Andranno in pensione anticipata tutti i lavoratori che hanno completato 42 anni e 10 mesi di contributi versati a prescindere dall’età. È rimasto inalterato anche il requisito di vantaggio per le donne lavoratrici che possono centrare la pensione anticipata con 41 anni 10 mesi di contributi. Anche le pensioni di vecchiaia per qualcuno sono rimaste agli stessi livelli di prima, cioè prima che si applicasse l’ultimo scatto relativo alla stima di vita della popolazione.
Chi può accedere 5 mesi prima con i vecchi requisiti
Nel 2022 ed anche nel 2023 potranno andare in pensione di vecchiaia con 66 anni e 7 mesi alcuni lavoratori che rientrano in questa salvaguardia. Rispetto alla pensione di vecchiaia ordinaria con requisiti adeguati alla stima di vita però, cambia il requisito contributivo.
Infatti, serviranno non 20 anni di contributi come per la pensione di vecchiaia ordinaria, ma 30 anni di contributi. Non a 67 anni ma a 66 anni e 7 mesi quindi, ma a condizione che si rientri nelle categorie previste per questa forma di salvaguardia.
Cinque mesi di età in meno quindi, ma dieci anni di contributi in più. E questo determina un inevitabile incremento dell’assegno previdenziale incassato. Infatti i 10 anni di contributi in più versati incidono e non poco sulla pensione che sale di almeno il 33%. La facoltà di uscire cinque mesi prima riguarda coloro i quali hanno svolto in 7 degli ultimi 10 anni o in 6 degli ultimi 7 una delle 15 attività di lavoro gravoso previste dall’ordinamento.
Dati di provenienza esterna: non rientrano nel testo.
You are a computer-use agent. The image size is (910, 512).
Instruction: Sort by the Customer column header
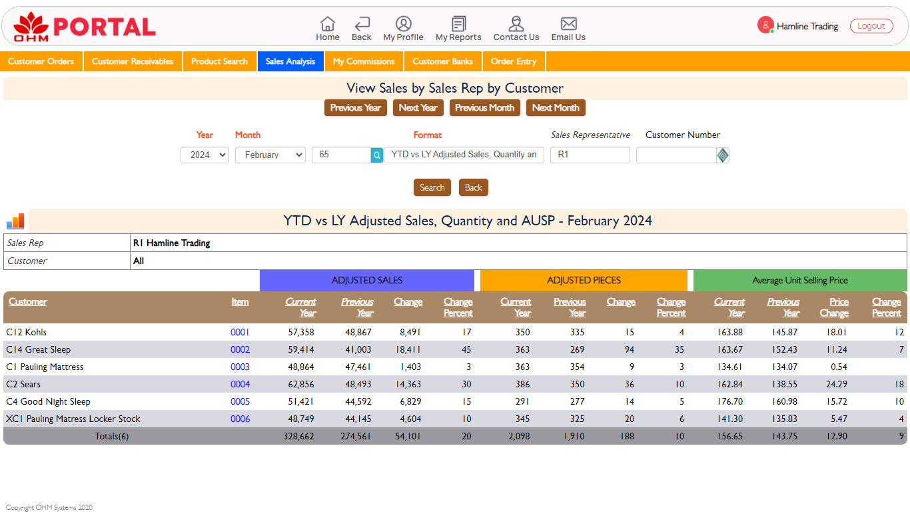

Si tratta delle 15 vecchie categorie inserite per l’APE sociale e la Quota 41 prima della modifica 2022. Infatti solo per l’APE sociale i lavori gravosi dal primo gennaio 2022 sono diventati molti di più. La salvaguardia di 5 mesi non si applica ai lavoratori appartenenti alle categorie di fresco inserimento per l’APE sociale.